Leading Voices – Bobby Watts – Why NIMRC

Bobby Watts is Director of the NIMRC Initiative and CEO of the National Health Care for the Homeless Council.

NIMRC – Why NIMRC Now?

I am very excited to be part of the establishment of the National Institute for Medical Respite Care (NIMRC) as a special initiative of the National Health Care for the Homeless Council. The purpose of NIMRC is to improve, promote, and expand the practice of Medical Respite Care (MRC) throughout the country. To accomplish these goals, we will foster and promote strategic partnerships at the national and local level and will provide state-of-the-art Training and Technical Assistance, customized consultative services, research, and policy analysis and advocacy. I’d like to address three questions in my first entry for Leading Voices:

  • Why Expand Medical Respite Care?
  • Why Us?
  • and Why Now?

Why Expand Medical Respite Care?

Medical Respite Care (also known as Recuperative Care) is for people without homes that no longer have a clinical reason to stay in a hospital, but are too sick to safely be discharged to a shelter, a friend’s couch, or the streets. Medical Respite Care is short-term residential care that allows someone to heal safely while meeting their health and other needs. Medical Respite Care (MRC) saves lives, improves health, helps health systems and helps shelter systems. The demand for MRC in communities is far greater than the number of existing programs.

##############################

> _TASK INSTRUCTIONS_
1. Translate this sentence from the medical respite post into Spanish: "Medical Respite Care is short-term residential care that allows someone to heal safely while meeting their health and other needs."
2. Duplicate the passage of the medical respite post from "I am very excited" up to and including "and Why Now?", without changing a character.
3. Using the medical respite post, answer:
(a) Besides directing the NIMRC Initiative, what organization does Bobby Watts lead as CEO?
(b) What other name is given for Medical Respite Care?
(c) How does community demand for MRC compare with the number of existing programs?
The lines after this point are separate material, unrelated to the medical respite post.

> _SUPPLIED INFORMATION_

##############################

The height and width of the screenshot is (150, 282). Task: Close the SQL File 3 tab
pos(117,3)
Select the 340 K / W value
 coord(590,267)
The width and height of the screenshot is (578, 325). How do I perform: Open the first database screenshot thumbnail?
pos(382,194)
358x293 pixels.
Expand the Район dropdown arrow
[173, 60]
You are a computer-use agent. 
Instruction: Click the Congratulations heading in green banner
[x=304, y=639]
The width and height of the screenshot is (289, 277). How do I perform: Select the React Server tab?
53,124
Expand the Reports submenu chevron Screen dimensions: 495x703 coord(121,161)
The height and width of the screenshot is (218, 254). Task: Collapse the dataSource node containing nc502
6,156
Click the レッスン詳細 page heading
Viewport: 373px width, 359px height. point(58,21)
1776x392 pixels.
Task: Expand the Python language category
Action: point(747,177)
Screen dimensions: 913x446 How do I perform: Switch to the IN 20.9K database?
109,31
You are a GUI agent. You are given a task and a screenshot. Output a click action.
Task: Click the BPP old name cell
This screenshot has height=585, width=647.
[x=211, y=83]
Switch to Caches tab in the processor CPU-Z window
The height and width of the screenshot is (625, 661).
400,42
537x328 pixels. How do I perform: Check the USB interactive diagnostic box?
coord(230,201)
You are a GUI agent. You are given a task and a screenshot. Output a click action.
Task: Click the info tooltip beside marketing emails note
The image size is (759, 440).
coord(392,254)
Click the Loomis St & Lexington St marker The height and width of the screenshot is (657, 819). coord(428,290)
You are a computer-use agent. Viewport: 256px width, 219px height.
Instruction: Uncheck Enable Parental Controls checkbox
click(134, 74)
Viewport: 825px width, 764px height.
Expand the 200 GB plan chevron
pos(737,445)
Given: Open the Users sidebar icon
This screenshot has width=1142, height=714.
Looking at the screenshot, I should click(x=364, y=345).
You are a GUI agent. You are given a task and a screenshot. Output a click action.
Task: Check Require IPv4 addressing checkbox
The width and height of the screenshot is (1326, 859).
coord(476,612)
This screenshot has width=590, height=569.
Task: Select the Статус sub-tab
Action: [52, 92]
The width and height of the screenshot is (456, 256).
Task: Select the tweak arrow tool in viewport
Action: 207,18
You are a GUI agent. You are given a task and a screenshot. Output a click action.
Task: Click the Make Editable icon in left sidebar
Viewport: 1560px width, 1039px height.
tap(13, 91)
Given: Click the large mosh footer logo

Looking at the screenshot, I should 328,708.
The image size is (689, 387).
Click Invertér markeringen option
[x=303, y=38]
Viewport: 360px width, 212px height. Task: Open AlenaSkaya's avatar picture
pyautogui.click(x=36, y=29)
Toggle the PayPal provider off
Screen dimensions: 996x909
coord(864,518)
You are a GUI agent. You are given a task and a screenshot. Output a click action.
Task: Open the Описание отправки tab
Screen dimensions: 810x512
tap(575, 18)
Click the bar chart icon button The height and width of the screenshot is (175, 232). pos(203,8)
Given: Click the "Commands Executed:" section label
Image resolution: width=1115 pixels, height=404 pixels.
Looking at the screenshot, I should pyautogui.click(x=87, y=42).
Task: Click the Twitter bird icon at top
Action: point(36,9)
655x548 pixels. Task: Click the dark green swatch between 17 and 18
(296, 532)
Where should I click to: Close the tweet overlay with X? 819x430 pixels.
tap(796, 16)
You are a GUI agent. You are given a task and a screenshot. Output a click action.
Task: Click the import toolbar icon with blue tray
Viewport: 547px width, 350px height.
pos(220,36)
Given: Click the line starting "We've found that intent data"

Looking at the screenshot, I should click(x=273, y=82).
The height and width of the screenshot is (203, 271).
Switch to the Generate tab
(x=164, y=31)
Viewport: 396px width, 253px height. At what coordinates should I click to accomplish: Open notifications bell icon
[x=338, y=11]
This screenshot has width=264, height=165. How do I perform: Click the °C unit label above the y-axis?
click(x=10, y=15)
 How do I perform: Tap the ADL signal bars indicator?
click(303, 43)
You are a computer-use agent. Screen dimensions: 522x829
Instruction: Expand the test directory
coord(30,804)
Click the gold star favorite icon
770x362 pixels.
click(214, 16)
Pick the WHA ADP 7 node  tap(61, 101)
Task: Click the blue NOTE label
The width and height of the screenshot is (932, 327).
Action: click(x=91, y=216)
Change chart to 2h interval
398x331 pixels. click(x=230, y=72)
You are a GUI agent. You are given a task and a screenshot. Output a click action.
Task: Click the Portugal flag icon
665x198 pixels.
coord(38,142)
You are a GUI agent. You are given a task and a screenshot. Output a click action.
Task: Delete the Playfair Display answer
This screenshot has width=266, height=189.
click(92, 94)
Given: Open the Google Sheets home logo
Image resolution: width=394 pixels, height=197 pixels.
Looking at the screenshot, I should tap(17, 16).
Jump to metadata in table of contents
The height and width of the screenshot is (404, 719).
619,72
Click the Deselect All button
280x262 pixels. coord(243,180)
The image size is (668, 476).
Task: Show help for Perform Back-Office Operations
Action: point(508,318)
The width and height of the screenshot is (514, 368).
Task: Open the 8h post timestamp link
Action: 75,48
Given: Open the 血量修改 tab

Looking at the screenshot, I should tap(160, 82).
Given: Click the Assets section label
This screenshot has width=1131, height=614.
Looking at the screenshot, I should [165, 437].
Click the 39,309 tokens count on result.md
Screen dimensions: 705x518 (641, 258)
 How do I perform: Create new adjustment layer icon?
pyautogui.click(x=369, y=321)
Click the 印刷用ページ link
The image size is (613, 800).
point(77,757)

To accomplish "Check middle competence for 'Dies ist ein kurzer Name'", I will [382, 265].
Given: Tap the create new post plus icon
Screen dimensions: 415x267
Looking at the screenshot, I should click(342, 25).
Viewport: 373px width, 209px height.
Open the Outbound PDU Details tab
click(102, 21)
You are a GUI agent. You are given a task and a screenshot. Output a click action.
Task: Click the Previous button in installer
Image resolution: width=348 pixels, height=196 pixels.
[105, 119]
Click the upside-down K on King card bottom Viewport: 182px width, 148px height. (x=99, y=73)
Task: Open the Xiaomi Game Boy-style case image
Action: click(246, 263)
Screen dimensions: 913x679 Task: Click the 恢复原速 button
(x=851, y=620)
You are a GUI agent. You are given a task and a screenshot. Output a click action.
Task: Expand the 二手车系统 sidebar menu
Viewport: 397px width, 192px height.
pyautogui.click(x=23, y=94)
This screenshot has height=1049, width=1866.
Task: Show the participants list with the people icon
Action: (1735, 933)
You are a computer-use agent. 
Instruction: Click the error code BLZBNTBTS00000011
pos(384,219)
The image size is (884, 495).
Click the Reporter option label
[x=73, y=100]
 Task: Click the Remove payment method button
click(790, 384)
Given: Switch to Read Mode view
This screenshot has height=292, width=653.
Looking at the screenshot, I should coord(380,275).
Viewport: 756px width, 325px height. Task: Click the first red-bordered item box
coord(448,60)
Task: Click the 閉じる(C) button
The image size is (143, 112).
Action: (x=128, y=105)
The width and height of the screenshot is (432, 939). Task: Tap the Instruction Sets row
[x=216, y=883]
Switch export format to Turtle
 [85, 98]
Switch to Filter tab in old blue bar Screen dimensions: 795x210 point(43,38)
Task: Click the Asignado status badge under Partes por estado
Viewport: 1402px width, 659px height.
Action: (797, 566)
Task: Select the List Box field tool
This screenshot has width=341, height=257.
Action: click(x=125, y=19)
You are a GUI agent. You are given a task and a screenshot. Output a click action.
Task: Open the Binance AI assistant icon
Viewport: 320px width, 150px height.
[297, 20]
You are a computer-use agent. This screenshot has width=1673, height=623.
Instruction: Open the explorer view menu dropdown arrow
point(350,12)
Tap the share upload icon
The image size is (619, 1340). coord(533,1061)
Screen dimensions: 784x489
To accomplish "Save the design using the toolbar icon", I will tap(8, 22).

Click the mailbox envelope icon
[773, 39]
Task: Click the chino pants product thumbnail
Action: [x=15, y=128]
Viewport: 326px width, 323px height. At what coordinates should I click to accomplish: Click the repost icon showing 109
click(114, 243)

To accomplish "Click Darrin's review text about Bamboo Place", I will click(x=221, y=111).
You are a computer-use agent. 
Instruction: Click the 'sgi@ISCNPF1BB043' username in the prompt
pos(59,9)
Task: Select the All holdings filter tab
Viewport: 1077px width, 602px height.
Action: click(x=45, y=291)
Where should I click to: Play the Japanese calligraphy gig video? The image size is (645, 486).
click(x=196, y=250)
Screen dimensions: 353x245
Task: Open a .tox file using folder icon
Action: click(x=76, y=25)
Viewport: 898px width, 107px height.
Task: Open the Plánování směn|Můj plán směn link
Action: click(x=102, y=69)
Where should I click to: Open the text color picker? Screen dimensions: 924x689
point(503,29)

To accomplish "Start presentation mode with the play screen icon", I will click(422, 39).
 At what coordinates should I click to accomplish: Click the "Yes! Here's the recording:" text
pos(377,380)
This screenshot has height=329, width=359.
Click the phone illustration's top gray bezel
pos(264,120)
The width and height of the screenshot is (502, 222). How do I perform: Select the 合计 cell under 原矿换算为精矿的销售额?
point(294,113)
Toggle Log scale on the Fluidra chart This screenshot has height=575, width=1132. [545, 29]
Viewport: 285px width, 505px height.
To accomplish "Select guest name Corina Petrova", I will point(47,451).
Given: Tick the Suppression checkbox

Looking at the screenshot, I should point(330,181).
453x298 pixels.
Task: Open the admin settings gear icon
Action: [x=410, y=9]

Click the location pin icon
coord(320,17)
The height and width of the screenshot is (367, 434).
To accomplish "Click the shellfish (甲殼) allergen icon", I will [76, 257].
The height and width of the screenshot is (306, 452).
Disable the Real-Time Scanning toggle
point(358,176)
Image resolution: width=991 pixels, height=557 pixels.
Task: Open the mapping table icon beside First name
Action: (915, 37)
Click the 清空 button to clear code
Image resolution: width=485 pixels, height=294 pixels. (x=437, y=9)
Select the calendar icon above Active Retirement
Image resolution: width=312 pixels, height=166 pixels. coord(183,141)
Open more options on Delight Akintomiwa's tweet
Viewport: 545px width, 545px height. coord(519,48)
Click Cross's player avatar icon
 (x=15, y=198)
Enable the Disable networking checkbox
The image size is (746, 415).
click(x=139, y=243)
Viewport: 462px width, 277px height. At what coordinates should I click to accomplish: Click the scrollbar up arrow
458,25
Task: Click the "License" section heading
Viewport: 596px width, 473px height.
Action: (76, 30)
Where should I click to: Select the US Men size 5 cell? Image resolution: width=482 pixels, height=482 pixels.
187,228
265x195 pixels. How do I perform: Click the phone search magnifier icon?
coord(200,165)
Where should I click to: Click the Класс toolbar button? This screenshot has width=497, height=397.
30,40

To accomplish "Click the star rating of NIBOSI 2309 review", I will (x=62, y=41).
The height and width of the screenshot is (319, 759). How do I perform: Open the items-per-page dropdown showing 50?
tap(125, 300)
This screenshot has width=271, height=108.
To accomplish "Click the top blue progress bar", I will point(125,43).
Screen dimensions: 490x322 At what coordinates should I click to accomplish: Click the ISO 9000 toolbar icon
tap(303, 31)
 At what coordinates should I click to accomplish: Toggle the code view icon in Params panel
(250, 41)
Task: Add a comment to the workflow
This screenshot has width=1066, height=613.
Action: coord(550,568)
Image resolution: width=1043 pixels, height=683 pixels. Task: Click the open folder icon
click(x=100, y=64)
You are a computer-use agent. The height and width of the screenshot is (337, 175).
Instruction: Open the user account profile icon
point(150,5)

##############################

> _RESULTS IN ORDER_
1. La atención médica de respiro es una atención residencial de corta duración que permite a una persona sanar de forma segura mientras se atienden sus necesidades de salud y de otro tipo.

2.
I am very excited to be part of the establishment of the National Institute for Medical Respite Care (NIMRC) as a special initiative of the National Health Care for the Homeless Council. The purpose of NIMRC is to improve, promote, and expand the practice of Medical Respite Care (MRC) throughout the country. To accomplish these goals, we will foster and promote strategic partnerships at the national and local level and will provide state-of-the-art Training and Technical Assistance, customized consultative services, research, and policy analysis and advocacy. I’d like to address three questions in my first entry for Leading Voices:

  • Why Expand Medical Respite Care?
  • Why Us?
  • and Why Now?

3.
(a) The National Health Care for the Homeless Council.
(b) Recuperative Care.
(c) The demand is far greater than the number of existing programs.